"Analytics rule partially saved" issue on adding automation rule

Question

In Azure Sentinel, I'm trying to add a new automation rule to an analytics rule wherein a playbook to send email notifications is triggered when a new incident related to the analytics rule is generated. But after successful validation of the analytics rule and saving it, the notification appears "Analytics rule partially saved". Then on checking the analytics rule again, the newly added automation rule is missing. Not sure if this is a bug or a configuration issue from my side. Please advise on this issue. The screenshots related to this have been attached.

Answer 1

@Shashi Shailaj Thanks a lot for checking this out. I could resolve the issue by adding the roles 'Owner' and 'Logic app contributor' to my user in the resource group which contained the playbook I needed to run. Now the automation rules are getting saved properly.

Navigation :

1. Go to the Resource Group which contains the playbook.
2. Select Access Control(IAM) --> +Add --> Add Role Assignment
3. In 'Role' tab in 'Add Role Assignment' window, select 'Owner' role. Click Next.
4. In 'Members' tab, Assign access to 'User, group, or service principal'. Add the members who need to be assigned the role. Click Next.
5. Select Review+Assign.
6. Repeat the same for 'Logic app contributor' role.

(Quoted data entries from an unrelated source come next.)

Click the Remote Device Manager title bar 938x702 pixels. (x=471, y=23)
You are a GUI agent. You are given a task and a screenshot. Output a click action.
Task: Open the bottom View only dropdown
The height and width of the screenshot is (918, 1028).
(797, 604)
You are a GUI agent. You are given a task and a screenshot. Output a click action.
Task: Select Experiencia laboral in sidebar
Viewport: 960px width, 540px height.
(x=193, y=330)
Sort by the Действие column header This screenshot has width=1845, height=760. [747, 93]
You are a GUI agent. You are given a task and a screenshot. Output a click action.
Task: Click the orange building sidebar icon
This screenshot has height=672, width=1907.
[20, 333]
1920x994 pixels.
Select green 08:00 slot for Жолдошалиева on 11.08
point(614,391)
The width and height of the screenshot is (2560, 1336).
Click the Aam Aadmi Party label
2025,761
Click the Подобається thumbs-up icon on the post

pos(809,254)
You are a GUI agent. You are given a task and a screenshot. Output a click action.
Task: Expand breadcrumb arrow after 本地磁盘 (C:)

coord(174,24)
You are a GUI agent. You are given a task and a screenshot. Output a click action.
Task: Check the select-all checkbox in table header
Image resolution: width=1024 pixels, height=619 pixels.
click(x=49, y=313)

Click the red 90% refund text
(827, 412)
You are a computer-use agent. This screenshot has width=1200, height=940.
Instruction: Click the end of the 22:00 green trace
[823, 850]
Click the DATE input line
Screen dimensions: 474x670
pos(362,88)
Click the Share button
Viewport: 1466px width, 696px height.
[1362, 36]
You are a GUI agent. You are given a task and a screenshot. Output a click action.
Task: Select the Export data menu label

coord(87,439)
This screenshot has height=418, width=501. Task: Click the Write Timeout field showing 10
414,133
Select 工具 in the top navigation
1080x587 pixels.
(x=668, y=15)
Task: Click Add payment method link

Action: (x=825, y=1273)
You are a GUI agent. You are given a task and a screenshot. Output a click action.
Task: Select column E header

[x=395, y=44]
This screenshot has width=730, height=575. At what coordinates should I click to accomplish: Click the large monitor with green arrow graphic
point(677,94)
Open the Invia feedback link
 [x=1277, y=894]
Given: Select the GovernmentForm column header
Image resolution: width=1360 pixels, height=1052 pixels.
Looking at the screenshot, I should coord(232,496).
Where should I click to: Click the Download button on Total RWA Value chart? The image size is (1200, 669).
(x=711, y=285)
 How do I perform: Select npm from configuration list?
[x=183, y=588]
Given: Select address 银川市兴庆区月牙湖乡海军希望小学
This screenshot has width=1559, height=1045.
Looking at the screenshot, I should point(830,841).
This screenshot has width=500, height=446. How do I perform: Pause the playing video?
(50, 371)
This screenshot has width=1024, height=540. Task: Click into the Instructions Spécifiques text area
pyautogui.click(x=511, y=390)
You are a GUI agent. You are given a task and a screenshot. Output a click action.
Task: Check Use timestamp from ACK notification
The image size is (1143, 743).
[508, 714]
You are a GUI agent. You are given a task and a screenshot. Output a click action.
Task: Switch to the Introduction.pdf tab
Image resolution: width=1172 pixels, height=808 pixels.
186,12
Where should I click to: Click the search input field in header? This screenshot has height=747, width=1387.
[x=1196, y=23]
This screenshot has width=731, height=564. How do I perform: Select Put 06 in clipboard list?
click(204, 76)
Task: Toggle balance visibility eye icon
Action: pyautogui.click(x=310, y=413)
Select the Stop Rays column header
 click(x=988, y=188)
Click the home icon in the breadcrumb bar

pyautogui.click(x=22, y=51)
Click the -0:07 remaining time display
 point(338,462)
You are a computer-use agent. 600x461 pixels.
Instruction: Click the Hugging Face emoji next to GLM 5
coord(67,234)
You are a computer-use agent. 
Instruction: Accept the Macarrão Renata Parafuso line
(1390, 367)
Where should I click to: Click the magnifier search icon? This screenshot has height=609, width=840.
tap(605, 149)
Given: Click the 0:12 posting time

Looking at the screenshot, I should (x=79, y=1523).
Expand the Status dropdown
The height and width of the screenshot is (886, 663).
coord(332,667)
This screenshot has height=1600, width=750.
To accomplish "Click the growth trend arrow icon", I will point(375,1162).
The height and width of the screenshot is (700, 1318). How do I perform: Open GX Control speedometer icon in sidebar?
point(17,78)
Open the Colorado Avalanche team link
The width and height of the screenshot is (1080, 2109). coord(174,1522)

Another point to check is if the playbook have permissions to be run by Azure Sentinel. To check this,

1. Go to Azure Sentinel -> Configuration -> Settings -> Playbook permissions -> Configure Permissions
2. Check 'Current permissions' tab to see if the resource group containing the playbook is listed. Else select the required resource groups in 'Browse' tab and select 'Apply'.

I have a suggestion here. Instead of displaying the "Analytics rule partially saved" notification at the end of saving the analytics rule, it would be great if the missing permissions are shown as notification/error while adding the playbooks in the 'Automated Response' Tab of the analytics rule. Thank you.